The Department of Water and Sanitation (DWS) says plans are in place for the imminent impact of Tropical Cyclone Eloise.
“Tropical Cyclone Eloise has been in the Southern African Development Community (SADC) region for a while and has mainly been over the island States, with the possibility of hitting Mozambique, with initial indications being that it would impact primarily Mozambique, Zimbabwe and Botswana, with very little impact on South Africa, if any,” the department said.
The department said the reality unfolding is that there will be impact in the provinces of Mpumalanga and Limpopo.
The department warned that the resultant floods could also affect KwaZulu-Natal.
“The cyclone has been upgraded to a Category 2 storm. It was expected to reach the coastal town of Beira in Mozambique on Saturday morning. The DWS rain gauges have not as yet indicated any rainfall in the north-east of Limpopo and Mpumalanga, but rather cloud coverage over the same areas.
“The DWS has done planning for possible risks in this regard from hydrological, operations and construction perspectives, considering the kind of infrastructure the DWS is responsible for. Where gaps were identified, immediate actions were put in place to address these,” the department said.
According to the department, a number of high risk areas have been identified. These include Tzaneen, Blyderivierpoort, Klaserie, Nandoni and Albasini Dams.
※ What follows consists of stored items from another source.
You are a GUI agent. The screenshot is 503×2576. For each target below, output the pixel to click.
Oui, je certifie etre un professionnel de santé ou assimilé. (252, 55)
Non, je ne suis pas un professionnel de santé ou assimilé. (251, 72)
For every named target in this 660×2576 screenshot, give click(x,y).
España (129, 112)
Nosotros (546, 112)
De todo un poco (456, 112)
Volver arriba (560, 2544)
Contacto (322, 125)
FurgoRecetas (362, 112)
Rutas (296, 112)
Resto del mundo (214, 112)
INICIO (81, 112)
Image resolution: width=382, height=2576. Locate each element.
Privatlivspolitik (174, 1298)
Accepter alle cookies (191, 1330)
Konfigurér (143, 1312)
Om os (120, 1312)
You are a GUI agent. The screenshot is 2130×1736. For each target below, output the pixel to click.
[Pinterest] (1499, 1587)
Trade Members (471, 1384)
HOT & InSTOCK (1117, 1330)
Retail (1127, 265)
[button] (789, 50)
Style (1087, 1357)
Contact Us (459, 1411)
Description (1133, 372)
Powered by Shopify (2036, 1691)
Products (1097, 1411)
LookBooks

The department said the relevant departmental officials have been actioned to apply the necessary measures to monitor and manage these areas very closely.
“There are also teams on standby to respond to any situation that might arise. Part of the teams’ responsibilities will include ongoing engagement with stakeholders that might be affected within the identified areas.
“These interactions will include cautions/alerts when the possibility or reality of dam sluices/gates being opened to release water and reduce pressure on the infrastructure. The releases could lead to possible flooding downstream of the dam/s,” the department explained.
The department has advised that it is always important that those that operate downstream of dams respond quickly and positively to all warnings of possible flooding.
“This will reduce loss of lives, livestock for farmers, property and equipment, which could be moved in time.”
While Eloise will impact mainly Limpopo and Mpumalanga, the department has also reminded people within the Vaal and Orange River Systems that it is still important for everyone to be vigilant.
“The Gariep (the biggest dam in the country) and the Vanderkloof (the second biggest) are already full and spilling, with Bloemhof also at capacity. The high inflows into the country’s biggest dams has meant that the possibility of flooding in [those areas] remains.
“The prediction of rainfall is unreliable. Therefore, the release of water from these dams is not top of mind at the moment. It is critically important for all those who would be affected by such floods to already begin moving away from the floodlines,” the department said.
The main objectives for the DWS are to ensure the safety of infrastructure (dams), minimise damage, and ensure at least 100% full dams at the end of the flood.
“Tropical Cyclone Eloise… will be a difficult test for the DWS flood preparedness but the department remains steadfast in the belief and trust of the DWS Flood Preparedness Plan,” the department said.
The department annually puts together a flood preparedness plan in anticipation of high levels of rainfall, especially during the summer rainfall period.
The plan is meant to enhance monitoring of rainfall, inflows into rivers and dams, as well as to raise alarm bells timeously, in case of impending danger through floods.
More rain expected in Mpumalanga, Limpopo
Meanwhile, the South African Weather Service has warned that due to widespread flooding reports from Mpumalanga and Limpopo, more rain is expected.
The Weather Service said that disruptive rain is expected over the escarpment and lowveld areas of Limpopo and Mpumalanga, and its eastern highveld from Sunday until Monday.
“A warning issued for Eastern parts of Limpopo and Mpumalanga for today [Sunday] into tomorrow [Monday] due to persistent heavy rain and more heavy rain expected tonight into tomorrow. This will cause serious strain on emergency services. Take extreme caution in these areas,” the Weather Service warned.